* _THE PROBLEM_
Only lines containing the word "page" are needed; pull them out of the material.

* _DATA SUPPLIED_
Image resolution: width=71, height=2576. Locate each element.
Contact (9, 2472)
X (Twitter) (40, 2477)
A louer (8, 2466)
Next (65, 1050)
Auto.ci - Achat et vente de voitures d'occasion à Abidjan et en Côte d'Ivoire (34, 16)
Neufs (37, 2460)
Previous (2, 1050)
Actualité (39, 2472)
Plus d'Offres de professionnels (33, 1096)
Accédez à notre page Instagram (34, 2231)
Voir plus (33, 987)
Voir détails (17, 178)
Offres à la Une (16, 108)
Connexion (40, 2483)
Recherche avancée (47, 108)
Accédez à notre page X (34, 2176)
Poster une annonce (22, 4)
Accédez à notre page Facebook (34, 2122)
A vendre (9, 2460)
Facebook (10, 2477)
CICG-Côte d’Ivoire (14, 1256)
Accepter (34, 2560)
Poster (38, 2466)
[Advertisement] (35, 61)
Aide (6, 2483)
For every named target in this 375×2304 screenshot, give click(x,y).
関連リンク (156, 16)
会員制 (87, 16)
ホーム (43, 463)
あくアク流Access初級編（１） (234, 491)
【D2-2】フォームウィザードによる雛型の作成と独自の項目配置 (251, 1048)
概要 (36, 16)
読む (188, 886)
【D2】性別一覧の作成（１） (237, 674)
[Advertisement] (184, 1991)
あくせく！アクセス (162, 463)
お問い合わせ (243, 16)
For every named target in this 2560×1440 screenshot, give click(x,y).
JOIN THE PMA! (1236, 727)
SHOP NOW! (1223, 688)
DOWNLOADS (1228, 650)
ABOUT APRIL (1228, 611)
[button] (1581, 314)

* _TASK RESULT_
Accédez à notre page Instagram (34, 2231)
Accédez à notre page X (34, 2176)
Accédez à notre page Facebook (34, 2122)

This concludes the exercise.